Luigi Fusi had als eindverantwoordelijke en schrijver van Alfa Romeo boeken een belangrijke rol in de controle en ontwikkeling van het design van Alfa Romeo. IRI directeur Giuseppe Luraghi gaf hem ook de opdracht om de stijl en het DNA van Alfa Romeo te bewaren in een nieuw te stichten ‘Museo Storico’ nabij de fabriek in Arese. Al deze bovengenoemde namen werkten dus decennia lang met een groot hart voor het merk, want inmiddels ging het noodlijdende Alfa Romeo z’n laatste levensfase in als zelfstandig automerk. Een laatste periode waarin men overigens alles heeft gegeven om dit te voorkomen. Namen uit heden en verleden deden er alles aan om Alfa Romeo commercieel en sportief op de weg te houden. Dit gebeurde vanaf 1975 onder leiding van Hruska, Busso, Chirico, Colucci, Garcea, Luraghi, Nicolis, Surace, Audisio, Celi, Hoffman en Chiti.
Carlo Chiti was een ingenieur met ervaringen in de luchtvaartindustrie. Hij werkte al voor de ‘Reparto Corse’ en zogenaamde ‘speciale projecten’ maar vertrok in 1957 naar Ferrari. Later keerde hij terug en voegde hij zich met al zijn ervaring bij het nieuwe onderdeel Autodelta (1961).
Filippo Surace ontwikkelde vanaf midden jaren ’70 aan de zijde van Garcea nieuwe technische oplossingen voor op het circuit en in productie-auto’s. Bijvoorbeeld een soort trommelremmen die beter waren die van de concurrentie. De drang om nieuwe technische oplossingen te ontwikkelen van Surace, laat zich vergelijken met die van Satta.
Domenico Chirico was in 1985 de opvolger van Surace en inmiddels was een overname door Fiat bijna een feit. Ook Ford had overigens belangstelling getoond voor het Milanese merk. De voormalige algemeen directeur van de IRI Giuseppe Luraghi, zei ooit dat het hoe dan ook het einde van het merk zou betekenen. Chirico werkte al sinds de jaren ’50 voor Alfa Romeo en zou mede verantwoordelijk zijn voor het in gang zetten van een overname door de Fiat groep. Als leerling van Garcea en Nicolis nam hij in 1967 de leiding over het project ‘AlfaSud’. Uiteindelijk ging AlfaSud bij gebrek aan succes en financiën weer op in ‘AlfaNord’ en kreeg Chirico de leiding over het geheel (een geheel van in totaal 5 technische afdelingen) in 1980. In dat jaar werd ook het Museo Storico in gebruik genomen die in opdracht van Luraghi en Fusi was gebouwd en ingericht.

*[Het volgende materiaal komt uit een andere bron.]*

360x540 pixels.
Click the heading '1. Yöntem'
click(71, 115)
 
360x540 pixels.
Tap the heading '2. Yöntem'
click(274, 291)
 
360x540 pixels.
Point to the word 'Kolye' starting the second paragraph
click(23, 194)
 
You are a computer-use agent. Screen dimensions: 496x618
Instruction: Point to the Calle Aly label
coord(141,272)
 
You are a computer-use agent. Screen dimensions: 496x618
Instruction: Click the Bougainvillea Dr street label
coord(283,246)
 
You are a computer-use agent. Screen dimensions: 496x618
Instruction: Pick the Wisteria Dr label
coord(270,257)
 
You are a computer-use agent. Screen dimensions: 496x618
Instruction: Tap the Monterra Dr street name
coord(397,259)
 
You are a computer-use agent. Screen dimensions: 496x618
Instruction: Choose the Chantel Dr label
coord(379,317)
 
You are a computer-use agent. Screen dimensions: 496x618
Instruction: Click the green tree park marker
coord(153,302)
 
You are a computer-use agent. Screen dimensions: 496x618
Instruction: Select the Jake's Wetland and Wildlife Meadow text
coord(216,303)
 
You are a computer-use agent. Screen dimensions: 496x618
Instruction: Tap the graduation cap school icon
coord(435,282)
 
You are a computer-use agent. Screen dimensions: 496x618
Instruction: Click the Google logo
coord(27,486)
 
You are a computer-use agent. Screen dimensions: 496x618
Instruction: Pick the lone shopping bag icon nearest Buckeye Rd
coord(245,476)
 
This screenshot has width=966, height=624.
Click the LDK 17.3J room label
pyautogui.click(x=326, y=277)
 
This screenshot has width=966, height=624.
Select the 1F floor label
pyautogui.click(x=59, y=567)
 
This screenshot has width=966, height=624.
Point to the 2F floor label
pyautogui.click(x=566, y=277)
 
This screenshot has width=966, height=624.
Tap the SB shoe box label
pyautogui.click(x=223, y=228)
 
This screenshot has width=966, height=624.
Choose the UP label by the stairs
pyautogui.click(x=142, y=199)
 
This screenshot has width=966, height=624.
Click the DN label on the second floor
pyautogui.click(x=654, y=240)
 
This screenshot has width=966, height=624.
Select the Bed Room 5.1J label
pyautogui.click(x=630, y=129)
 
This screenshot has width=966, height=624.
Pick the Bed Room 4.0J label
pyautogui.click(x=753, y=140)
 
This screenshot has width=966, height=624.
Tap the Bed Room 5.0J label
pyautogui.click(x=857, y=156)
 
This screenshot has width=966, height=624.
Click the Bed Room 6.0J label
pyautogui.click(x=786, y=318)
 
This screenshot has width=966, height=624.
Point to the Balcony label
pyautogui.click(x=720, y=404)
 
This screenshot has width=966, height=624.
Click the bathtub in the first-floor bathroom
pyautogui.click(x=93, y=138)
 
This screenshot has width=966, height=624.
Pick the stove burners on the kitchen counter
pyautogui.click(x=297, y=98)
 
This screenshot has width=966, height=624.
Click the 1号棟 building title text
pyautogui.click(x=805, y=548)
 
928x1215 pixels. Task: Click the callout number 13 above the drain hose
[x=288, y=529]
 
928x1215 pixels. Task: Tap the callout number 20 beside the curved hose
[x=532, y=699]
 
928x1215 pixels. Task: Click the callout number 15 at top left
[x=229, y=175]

Inmiddels was de hoogste rang over de firma (IRI) van Luraghi, overgenomen door Ettore Massacesi. Deze CEO beloofde een volledig herstel van het merk binnen vier jaar. Organisatorisch kwam Alfa Romeo steeds meer in de problemen, ook na de overname door Fiat. Het duurde uiteindelijk 8 jaar voordat het merk weer enigszins rendabel was. Alfa Romeo werd met al de bijbehorende schulden in 1986 door Fiat samengevoegd met Lancia onder de noemer Alfa-Lancia SpA.